AIM OF THE TASK:
Find each line in the listing below that contains the string "欢迎使用本应用", and copy those lines.

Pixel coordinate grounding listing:
--- START ---

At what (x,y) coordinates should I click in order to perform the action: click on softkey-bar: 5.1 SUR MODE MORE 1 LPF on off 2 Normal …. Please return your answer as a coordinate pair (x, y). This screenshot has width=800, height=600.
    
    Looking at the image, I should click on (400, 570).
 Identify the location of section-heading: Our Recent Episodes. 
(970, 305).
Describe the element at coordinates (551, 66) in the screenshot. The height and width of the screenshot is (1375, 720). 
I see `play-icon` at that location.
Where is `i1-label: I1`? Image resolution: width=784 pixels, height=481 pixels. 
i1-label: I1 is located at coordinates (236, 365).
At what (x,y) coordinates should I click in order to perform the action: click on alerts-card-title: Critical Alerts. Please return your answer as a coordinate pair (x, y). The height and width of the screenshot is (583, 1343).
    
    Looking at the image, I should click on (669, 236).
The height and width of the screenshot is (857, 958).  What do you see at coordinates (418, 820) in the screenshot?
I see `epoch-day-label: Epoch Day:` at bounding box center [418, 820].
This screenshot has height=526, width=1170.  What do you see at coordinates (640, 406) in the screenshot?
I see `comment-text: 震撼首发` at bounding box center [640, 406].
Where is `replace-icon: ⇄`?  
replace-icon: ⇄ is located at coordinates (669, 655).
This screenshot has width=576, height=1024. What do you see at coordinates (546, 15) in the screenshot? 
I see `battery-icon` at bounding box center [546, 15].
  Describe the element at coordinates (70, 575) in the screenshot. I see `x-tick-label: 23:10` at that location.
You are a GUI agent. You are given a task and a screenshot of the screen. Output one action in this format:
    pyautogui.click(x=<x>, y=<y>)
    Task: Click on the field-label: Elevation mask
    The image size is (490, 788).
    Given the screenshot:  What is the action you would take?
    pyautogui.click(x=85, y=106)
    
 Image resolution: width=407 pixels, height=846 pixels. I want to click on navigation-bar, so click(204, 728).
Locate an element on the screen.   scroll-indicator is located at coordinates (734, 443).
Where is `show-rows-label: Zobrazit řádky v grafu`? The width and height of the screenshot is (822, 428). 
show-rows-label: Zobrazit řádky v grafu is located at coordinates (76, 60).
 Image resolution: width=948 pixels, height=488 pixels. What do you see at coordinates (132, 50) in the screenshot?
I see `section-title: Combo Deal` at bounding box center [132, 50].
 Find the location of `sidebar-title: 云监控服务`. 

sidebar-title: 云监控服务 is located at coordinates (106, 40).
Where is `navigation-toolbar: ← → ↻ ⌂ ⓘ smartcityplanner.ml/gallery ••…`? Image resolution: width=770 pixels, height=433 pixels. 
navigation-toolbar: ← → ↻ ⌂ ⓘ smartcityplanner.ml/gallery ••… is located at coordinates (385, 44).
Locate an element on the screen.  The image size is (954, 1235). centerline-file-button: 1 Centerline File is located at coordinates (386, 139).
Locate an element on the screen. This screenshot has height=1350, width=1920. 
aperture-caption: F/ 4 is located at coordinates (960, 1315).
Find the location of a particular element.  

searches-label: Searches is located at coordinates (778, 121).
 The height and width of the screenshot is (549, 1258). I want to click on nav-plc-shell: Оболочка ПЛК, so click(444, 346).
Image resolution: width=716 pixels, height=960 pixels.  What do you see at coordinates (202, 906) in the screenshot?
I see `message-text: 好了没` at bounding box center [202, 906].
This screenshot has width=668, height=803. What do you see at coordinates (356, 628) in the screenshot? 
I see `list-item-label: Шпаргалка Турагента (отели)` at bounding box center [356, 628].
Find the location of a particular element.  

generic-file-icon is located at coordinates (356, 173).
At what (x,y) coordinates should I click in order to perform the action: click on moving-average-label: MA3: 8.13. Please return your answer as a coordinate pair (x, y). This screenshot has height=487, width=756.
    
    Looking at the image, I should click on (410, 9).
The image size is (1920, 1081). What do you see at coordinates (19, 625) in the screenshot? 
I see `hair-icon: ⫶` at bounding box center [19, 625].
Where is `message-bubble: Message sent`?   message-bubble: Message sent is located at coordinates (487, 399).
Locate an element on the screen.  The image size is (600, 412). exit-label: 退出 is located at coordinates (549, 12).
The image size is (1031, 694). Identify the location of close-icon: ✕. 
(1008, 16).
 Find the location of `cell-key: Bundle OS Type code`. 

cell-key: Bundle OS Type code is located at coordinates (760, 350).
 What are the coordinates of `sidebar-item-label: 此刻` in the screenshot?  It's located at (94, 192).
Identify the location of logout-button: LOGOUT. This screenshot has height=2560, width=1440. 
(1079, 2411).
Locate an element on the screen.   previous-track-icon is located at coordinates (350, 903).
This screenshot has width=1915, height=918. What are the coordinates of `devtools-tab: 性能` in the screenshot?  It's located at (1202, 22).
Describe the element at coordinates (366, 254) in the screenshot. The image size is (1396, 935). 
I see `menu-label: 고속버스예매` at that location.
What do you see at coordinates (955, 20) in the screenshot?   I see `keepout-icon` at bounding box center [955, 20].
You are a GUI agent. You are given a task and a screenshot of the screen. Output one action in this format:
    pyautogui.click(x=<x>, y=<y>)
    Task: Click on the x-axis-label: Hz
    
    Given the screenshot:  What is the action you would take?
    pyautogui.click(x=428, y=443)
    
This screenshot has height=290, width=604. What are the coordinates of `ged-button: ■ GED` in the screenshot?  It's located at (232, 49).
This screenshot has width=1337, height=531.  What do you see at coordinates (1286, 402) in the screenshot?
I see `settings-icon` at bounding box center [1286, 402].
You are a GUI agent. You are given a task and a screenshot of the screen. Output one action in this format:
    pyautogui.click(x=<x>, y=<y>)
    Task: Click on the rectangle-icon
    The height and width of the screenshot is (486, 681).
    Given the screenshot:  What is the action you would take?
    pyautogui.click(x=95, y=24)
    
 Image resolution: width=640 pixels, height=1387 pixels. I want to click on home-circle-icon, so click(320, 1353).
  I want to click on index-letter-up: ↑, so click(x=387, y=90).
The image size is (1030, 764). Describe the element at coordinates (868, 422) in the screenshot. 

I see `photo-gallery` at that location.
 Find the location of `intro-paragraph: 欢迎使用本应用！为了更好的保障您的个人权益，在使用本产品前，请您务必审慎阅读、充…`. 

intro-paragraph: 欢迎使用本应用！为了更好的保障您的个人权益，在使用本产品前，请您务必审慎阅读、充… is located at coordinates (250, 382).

--- END ---

SOLUTION FOR THIS EXERCISE:
 Find the location of `intro-paragraph: 欢迎使用本应用！为了更好的保障您的个人权益，在使用本产品前，请您务必审慎阅读、充…`. 
intro-paragraph: 欢迎使用本应用！为了更好的保障您的个人权益，在使用本产品前，请您务必审慎阅读、充… is located at coordinates (250, 382).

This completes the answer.